I'm gonna chow down my vegetables.
I love you most of all,
My favorite vegetable.
If you brought a big brown bag of them home
I'd jump up and down and hope you'd toss me a carrot!
I'm gonna keep well my vegetables,
Cart off and sell my vegetables.
I love you most of all
My favorite vegetable.
I tried to kick the ball but my tennie flew right off.
I'm red as a beet 'cause I'm so embarrassed.
[Break: Chomp chomp chomp]
I know that you'll feel better
When you send us in your letter and
Tell us the name of your--
Your favorite vegetable.
[Repeat 3rd verse quickly]
Though recording of Vegetables was begun in October 1966, months before the release of Call Any Vegetable by the Mothers of Invention, there is something of the same whimsy between them. Frank Zappa shows dark humor about the same oddity of human consumption that Brian Wilson makes light of. LSD made the act of eating funny; there was a ridiculous savagery about it. Some people reacted to this sensibility by becoming vegetarian.
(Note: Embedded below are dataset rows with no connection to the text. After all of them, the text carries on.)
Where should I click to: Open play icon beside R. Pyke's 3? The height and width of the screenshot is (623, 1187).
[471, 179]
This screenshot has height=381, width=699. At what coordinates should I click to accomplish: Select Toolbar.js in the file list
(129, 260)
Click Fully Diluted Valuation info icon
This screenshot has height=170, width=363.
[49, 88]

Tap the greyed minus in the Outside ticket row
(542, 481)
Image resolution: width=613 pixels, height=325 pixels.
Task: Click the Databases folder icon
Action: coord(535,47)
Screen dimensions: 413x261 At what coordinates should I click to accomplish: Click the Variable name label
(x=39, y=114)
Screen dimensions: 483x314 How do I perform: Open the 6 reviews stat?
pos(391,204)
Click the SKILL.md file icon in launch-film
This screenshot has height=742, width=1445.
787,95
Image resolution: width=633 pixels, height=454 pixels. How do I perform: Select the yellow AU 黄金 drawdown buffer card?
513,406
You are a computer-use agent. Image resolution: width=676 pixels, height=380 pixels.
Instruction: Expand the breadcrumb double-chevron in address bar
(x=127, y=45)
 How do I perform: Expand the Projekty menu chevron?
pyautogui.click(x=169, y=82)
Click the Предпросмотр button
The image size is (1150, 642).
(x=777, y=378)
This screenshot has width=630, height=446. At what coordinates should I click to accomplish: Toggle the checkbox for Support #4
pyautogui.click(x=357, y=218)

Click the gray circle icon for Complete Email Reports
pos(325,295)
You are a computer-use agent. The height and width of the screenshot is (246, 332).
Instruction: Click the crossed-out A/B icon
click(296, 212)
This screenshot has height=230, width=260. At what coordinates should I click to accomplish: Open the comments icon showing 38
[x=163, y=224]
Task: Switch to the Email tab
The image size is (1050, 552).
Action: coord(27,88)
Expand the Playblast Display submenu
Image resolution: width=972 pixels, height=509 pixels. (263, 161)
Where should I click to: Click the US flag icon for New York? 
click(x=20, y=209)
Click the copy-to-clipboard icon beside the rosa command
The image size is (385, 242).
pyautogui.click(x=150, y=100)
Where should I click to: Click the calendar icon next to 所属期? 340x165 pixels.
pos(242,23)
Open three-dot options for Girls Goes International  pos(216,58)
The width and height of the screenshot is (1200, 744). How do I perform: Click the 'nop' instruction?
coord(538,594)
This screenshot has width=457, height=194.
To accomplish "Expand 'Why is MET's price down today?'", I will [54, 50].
The song was variously mixed in Brian Wilson’s home studio. In the first verse, there is only a throbbing electric guitar and a double tracked single voice. The ending of the verse is punctuated with a blow across a bottle, and the sound of a glass of juice being poured. The B section follows with the same base and double tracked voice. The second verse returns with a several voices in harmony, but with no more expansion of the instrumental background. The second verse ends with a scramble of the word vegetable, as if the sound of the word itself were hilarious. The B section returns with new lyrics, but the percussion that has been added comes from somebody biting into celery. (Reportedly, the guy chomping celery was Paul McCartney, though McCartney’s involvement has been disputed.) This percussion extends into a two part break consisting of a voice fantasia. The song is returned to the A stanza with a new lyric, addressing the fans at a slower pace, at first sentimentally like a barber shop quartet, and then repeating the lyric again, in double time. With the verse's accompanying voice chortling in a stylized manner, I'm reminded of a Bruegel-like peasant dance from the age of Camelot.
Again, I wonder about Van Dyke Parks’ influence on the lyrics of this song. Conceptually, it is simple, though the last verses turn attention directly to the listener as a fan. I don’t think that shift in tone is Parks’ influence. Rather he seems to show up in the B sections, replacing “carrot” for the anticipated “bone” of the rhyme, and metaphorizing a beet into an embarrassment.